Van Gundy saw the Brooklyn Nets star’s reply and seemed to get the wrong message. Durant has been out due to a sprained MCL in his right knee and is excepted to miss several weeks.
“No. I’m not criticizing players,” Van Gundy said. “I’m saying that we are getting something wrong in how we prepare and train players. We can’t do anything about injuries like yours, he fell on your leg. But all of these groin, hamstring injuries etc. shouldn?t be happening as much as they are.”
Again, the former NBA head coach made a solid point, and it’s something organizations should look into. And the league likely wants teams to look into it, too, so that stars consistently play in more marquee games.
“Stan, I agree with u lol,” Durant said.
It appeared Van Gundy was confused about the term “spittin” and believed Durant was trying to argue against his original point.
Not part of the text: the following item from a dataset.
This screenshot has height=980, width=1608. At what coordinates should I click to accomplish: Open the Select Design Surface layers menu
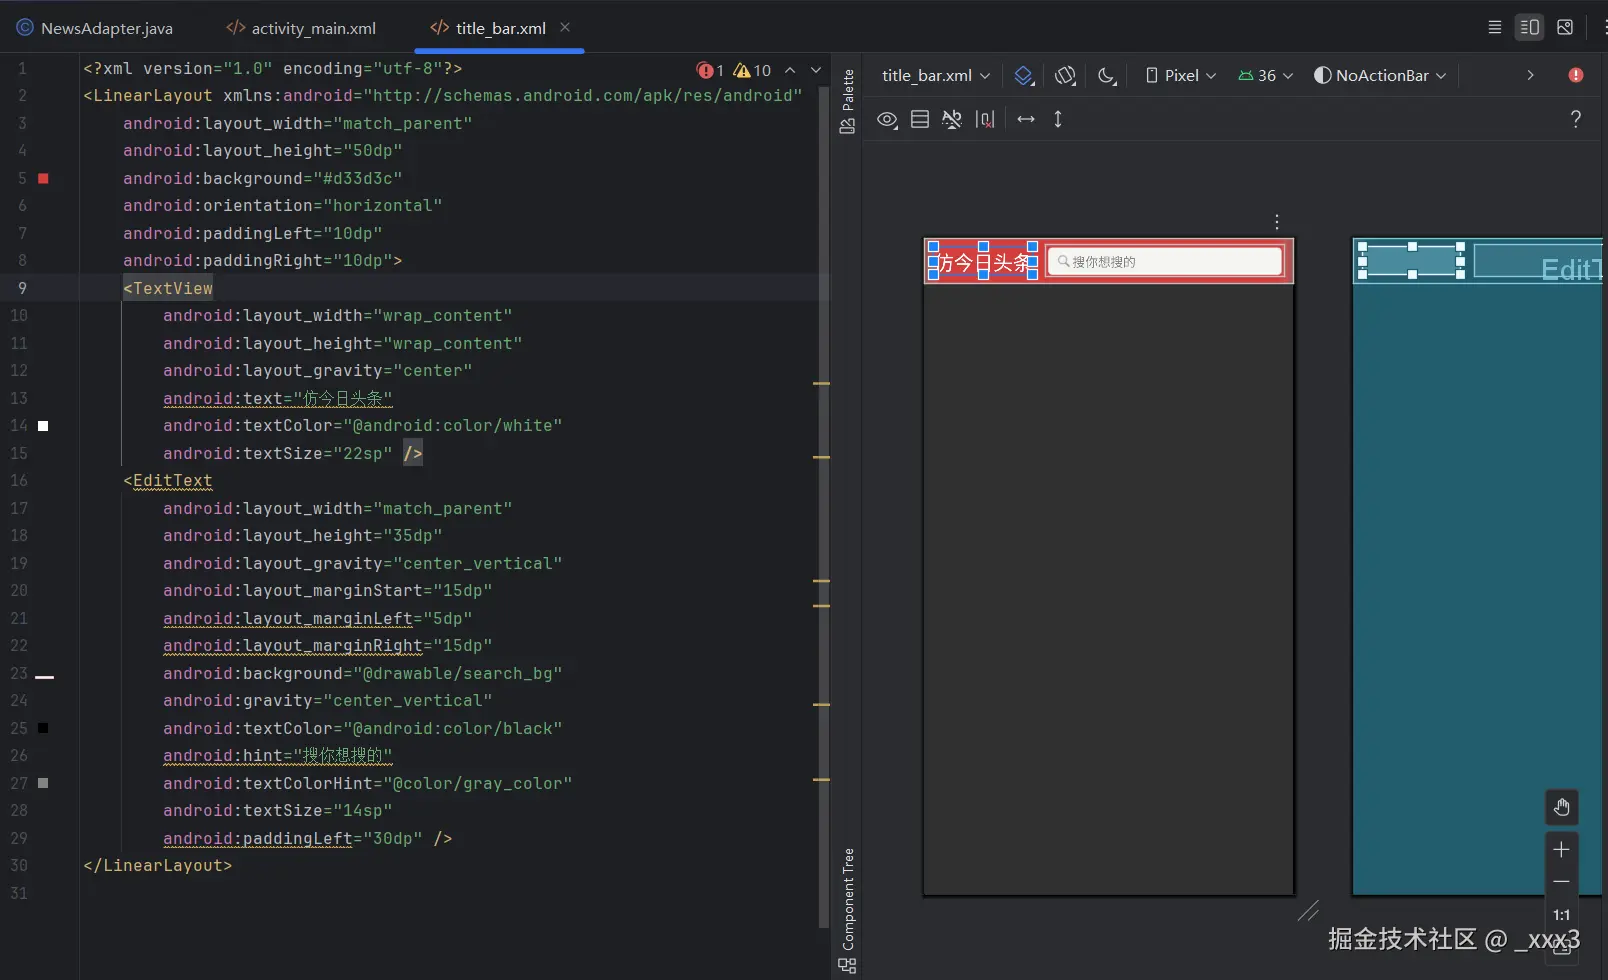[x=1023, y=76]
A Twitter user informed the 63-year-old that “spitting” means speaking facts, and the ever-honest NBA analyst had a simple response.
“Had no idea,” Van Gundy tweeted.
Nothing embodies Twitter more than what everyone saw between Durant and Van Gundy: Two people who agree on an idea yet still somehow find a way to argue with each other.
It’s also hard not to laugh at the innocent reply Van Gundy had when he genuinely had no idea what “spittin” meant, but it’s just another reason why the former coach and analyst is a beloved figure in the NBA.